→ Exercise details
Copy the lines below verbatim, beginning with the line that includes "Expand the Services section" and continuing to the end; leave out everything before it.

Provided information below:

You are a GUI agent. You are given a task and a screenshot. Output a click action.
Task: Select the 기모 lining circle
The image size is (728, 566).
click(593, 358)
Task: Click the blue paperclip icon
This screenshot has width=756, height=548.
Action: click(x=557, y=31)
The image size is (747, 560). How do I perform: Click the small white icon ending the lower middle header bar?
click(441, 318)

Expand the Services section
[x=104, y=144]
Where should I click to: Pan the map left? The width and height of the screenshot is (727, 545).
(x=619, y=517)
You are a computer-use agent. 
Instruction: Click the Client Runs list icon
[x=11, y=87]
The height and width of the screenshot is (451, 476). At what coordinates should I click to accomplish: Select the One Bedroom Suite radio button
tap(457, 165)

End of Provided information.

→ Solution for this problem
Expand the Services section
[x=104, y=144]
Where should I click to: Pan the map left? The width and height of the screenshot is (727, 545).
(x=619, y=517)
You are a computer-use agent. 
Instruction: Click the Client Runs list icon
[x=11, y=87]
The height and width of the screenshot is (451, 476). At what coordinates should I click to accomplish: Select the One Bedroom Suite radio button
tap(457, 165)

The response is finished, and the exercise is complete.